VW Golf outsells Ford Fiesta by just 43 cars, as new car registrations fall in August
The latest figures from the Society for Motor Manufacturers and Traders (SMMT) show new car registrations fell for the fifth consecutive month in August, down –6.4% compared with the same month last year.
76,433 new cars hit the road in August, bringing the year-to-date total up to 1,640,241 – down –2.4% compared with the first eight months of 2016 – in line with the SMMT’s forecasts for the 2017 market.
In fact, the recent drop in registrations isn’t as drastic as it might appear. 2016 was a record-breaking year for the industry. It’s also worth remembering August is one of the quietest months on the registration front in anticipation of the September number plate change.
Mike Hawes, SMMT chief executive, said: “August is typically a quiet month for the new car market […] with the new 67-plate now available and a range of new models in showrooms, we anticipate the continuation of what are historically high levels of demand.”
Graham Hill, car finance expert at the National Association of Commercial Finance Brokers, added: “Despite a fifth consecutive monthly decline for the new car market, there's little reason to think this is any more than a seasonal blip. August is typically a slow time of the year for new car buying as buyers hang on for the 67 plates.”
AFVs defy summer slump
The market for alternatively fuelled vehicles (AFVs) continues to expand, with more people than ever getting behind the wheel of a hybrid, plug-in or electric vehicle in August than ever before. AFVs now account for a total of 5.2% of the UK new car market.
Conventional petrol power also grew this month, with more 3.8% more registered in Aug 2017 than in 2016. So why are registrations still down? Glance at the diesel figures and you’ll see – demand is down by over –21%, which now means its market share for 2017 dips below 40% too.
The sizable dip is of course due to the negative publicity that’s surrounded the fuel in recent months, with the government’s recent announcements surrounding pure petrol and diesel cars giving a helping hand to the market for hybrid and electric vehicles.

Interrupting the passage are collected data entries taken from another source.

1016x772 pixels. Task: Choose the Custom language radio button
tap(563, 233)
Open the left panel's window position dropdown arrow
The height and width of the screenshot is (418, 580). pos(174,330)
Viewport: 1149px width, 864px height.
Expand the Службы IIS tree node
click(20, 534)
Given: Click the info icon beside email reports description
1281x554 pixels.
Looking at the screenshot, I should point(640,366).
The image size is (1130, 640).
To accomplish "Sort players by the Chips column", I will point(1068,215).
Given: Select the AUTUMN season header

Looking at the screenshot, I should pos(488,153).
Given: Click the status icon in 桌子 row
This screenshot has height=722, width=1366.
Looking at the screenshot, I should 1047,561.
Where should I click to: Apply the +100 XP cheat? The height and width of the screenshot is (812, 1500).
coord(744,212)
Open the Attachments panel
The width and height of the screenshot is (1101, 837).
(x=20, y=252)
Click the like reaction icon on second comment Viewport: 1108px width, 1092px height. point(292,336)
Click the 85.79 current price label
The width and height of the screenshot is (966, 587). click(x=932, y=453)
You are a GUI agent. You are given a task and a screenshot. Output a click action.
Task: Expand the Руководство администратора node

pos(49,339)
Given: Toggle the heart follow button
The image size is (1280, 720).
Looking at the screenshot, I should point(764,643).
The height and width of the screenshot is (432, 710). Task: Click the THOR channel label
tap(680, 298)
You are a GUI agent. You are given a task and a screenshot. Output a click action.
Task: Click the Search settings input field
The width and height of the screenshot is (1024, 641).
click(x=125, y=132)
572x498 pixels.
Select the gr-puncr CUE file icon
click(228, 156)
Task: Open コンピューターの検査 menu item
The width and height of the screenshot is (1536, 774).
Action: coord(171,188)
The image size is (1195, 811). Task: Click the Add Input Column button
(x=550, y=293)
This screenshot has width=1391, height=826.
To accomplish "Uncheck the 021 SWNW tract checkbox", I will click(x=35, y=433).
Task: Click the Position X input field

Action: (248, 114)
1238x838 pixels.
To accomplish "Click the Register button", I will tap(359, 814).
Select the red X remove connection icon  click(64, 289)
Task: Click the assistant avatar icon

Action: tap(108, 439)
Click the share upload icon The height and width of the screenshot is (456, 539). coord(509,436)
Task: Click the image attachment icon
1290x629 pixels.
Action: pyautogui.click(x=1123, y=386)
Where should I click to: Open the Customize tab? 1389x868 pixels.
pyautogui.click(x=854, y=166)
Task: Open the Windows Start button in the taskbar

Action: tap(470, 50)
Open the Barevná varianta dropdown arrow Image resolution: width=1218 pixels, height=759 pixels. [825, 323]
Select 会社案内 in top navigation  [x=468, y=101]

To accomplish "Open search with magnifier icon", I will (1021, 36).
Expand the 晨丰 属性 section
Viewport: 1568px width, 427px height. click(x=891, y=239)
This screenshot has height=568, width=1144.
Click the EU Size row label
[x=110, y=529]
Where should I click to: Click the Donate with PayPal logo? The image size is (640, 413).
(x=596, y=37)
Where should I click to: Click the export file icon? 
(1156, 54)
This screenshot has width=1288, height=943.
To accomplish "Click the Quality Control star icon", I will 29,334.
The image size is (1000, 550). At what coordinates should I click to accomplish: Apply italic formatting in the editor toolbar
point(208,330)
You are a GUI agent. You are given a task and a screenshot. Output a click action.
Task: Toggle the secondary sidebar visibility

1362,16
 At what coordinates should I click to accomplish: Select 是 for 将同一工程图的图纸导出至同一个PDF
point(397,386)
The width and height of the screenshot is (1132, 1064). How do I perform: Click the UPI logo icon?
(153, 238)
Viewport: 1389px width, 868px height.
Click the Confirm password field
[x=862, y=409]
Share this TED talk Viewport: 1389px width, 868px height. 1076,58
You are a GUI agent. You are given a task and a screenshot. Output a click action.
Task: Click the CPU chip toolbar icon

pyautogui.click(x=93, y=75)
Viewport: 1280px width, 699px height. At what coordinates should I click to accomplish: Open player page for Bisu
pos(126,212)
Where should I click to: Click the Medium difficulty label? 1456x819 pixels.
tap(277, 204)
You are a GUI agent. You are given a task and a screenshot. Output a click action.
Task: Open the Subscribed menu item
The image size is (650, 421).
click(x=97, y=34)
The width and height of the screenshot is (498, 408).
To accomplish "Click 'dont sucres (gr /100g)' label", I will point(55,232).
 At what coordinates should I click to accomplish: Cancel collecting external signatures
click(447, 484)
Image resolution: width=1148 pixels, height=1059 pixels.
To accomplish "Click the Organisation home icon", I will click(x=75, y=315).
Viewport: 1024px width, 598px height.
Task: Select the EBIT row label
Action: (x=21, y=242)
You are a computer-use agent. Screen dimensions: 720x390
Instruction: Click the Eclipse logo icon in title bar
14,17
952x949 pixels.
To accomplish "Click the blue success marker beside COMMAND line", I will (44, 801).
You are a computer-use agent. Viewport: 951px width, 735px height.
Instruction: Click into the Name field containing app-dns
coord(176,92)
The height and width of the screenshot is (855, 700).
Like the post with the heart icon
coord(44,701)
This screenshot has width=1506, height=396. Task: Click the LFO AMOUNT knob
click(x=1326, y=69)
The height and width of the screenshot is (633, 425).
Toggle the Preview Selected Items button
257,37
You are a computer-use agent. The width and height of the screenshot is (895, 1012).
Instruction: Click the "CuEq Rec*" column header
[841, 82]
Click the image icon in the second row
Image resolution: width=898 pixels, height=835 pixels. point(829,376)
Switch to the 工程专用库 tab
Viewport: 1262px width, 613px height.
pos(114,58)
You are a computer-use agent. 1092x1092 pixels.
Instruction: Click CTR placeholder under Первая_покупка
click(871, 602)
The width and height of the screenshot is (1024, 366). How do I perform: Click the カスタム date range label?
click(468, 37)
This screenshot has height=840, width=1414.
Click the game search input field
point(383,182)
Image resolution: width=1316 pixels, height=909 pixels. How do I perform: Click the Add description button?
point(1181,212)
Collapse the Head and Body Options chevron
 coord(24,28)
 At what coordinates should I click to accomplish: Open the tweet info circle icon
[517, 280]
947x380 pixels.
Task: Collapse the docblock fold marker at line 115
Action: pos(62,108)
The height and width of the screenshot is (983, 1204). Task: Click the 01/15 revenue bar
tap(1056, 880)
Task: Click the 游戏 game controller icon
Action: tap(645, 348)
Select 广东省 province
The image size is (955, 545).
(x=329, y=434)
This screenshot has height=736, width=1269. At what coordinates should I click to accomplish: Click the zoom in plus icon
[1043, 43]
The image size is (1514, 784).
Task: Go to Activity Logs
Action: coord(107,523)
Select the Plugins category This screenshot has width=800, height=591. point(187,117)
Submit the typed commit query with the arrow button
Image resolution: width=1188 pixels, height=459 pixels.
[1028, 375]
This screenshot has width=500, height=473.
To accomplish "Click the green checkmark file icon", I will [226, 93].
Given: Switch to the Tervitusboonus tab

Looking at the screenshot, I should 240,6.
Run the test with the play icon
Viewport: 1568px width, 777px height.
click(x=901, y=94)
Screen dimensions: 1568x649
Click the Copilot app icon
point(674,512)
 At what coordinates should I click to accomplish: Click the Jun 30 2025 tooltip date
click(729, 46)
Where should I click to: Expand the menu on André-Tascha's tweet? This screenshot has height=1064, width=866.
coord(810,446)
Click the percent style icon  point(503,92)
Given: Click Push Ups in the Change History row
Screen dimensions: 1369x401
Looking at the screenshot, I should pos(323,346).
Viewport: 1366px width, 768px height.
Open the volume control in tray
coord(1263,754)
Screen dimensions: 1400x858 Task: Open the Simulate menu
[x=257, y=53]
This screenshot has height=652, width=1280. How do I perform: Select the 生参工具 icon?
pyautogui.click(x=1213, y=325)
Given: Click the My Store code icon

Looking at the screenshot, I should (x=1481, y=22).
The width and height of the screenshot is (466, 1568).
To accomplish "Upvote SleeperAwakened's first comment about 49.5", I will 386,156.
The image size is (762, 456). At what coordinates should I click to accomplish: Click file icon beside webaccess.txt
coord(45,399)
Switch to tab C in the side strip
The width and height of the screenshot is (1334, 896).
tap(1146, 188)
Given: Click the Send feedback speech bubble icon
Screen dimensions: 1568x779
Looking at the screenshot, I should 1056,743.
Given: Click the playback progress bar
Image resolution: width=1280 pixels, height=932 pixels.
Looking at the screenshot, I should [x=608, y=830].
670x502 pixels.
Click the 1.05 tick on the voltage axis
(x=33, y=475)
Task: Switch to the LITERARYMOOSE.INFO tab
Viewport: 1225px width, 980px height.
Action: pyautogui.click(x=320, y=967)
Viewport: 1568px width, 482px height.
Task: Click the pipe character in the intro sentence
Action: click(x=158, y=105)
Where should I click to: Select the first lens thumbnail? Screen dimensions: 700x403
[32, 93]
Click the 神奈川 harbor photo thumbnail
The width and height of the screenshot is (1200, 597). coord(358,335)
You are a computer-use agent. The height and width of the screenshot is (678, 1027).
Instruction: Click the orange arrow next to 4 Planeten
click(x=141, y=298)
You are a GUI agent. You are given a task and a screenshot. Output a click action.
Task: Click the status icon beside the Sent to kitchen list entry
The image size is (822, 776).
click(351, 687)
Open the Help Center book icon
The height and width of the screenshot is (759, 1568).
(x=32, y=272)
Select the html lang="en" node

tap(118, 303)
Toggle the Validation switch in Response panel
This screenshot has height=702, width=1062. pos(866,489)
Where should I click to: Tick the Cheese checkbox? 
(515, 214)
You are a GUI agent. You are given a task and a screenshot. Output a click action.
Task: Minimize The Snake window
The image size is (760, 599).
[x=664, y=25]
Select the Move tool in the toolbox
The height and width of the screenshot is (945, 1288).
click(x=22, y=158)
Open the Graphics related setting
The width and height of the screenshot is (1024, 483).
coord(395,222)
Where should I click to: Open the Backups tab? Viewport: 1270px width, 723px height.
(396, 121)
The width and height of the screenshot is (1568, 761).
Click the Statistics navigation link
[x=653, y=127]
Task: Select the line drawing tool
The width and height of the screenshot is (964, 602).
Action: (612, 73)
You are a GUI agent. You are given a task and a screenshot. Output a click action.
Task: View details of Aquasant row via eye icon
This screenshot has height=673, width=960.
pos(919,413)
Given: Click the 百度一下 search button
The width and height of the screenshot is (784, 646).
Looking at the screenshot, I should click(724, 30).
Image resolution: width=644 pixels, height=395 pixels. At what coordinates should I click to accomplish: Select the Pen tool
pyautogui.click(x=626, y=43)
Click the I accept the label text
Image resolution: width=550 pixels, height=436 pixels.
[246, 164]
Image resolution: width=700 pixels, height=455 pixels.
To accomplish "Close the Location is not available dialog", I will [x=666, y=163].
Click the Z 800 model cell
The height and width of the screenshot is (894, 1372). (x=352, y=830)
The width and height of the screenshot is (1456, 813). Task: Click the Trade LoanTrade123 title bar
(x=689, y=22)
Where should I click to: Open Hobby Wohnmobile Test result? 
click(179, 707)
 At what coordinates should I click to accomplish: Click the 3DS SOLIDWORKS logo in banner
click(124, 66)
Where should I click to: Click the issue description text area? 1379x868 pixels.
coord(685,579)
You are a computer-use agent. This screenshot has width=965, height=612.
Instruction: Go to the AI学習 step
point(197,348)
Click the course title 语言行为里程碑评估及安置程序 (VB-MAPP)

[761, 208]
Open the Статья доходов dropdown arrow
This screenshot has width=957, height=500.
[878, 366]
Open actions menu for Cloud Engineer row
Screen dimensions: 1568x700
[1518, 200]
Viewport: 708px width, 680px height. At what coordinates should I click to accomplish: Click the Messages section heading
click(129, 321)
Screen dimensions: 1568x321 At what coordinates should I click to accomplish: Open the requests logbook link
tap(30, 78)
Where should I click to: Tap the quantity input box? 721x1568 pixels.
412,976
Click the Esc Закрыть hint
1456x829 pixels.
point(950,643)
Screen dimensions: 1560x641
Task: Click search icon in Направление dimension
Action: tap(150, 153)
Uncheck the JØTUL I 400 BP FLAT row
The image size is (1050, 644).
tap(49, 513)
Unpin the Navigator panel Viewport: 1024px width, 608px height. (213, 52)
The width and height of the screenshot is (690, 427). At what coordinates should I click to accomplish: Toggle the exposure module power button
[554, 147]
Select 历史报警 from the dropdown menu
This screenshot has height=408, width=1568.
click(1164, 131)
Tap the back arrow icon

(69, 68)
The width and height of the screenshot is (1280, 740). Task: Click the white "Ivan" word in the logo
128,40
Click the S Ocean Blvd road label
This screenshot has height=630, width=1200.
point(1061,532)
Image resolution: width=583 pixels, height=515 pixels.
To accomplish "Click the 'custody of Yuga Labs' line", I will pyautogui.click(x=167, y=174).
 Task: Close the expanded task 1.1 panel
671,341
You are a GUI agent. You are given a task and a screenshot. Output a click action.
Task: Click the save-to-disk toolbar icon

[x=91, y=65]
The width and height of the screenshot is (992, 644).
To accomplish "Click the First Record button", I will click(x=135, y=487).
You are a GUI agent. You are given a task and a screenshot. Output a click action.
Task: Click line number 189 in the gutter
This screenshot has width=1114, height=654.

"The upturn in alternatively-fuelled vehicles will cheer the government and policymakers that the plans to ban the sale of petrol and diesel have given an early bump to hybrids and electrics.
And the top ten…
The Volkswagen Golf was back out in force in August, no doubt boosted by its recent refresh. It takes the number one spot from the Ford Focus, which itself has fallen into fourth position.
Year-to-date, the Fiesta is still way out in front and is back in second position for August. With the new Fiesta now available, we’re sure the ubiquitous supermini will continue to hold its position as 2017’s most popular car. Here’s the top ten in full…
What’s next for the UK car industry?
New registrations are still in line with the SMMT’s 2017 forecasts, but there is still uncertainty for the market due to the on-going Brexit issue. The government’s recent announcement about the future of petrol and diesel will also be a factor to consider in the coming months, but the recent arrival of the all-new 67 plate will be the real test for the UK market’s resilience.
Chris Bosworth, director of Close Brothers Motor Finance said: “With Brexit negotiations well underway and the government announcing radical changes to the sale of fossil fuelled cars, the motor industry is entering a wave of prolonged uncertainty. This will likely have an impact on consumer spending habits. The Bank of England has already announced that car finance deals have eased as a result.
Hill added: “September will be the real test of whether continuous downbeat talk around new car finance deals - specifically PCPs - are having a real time drag on the market. June's 8% drop in new car finance business volumes from the FLA could be the canary in the coal mine and a sign of worse to come."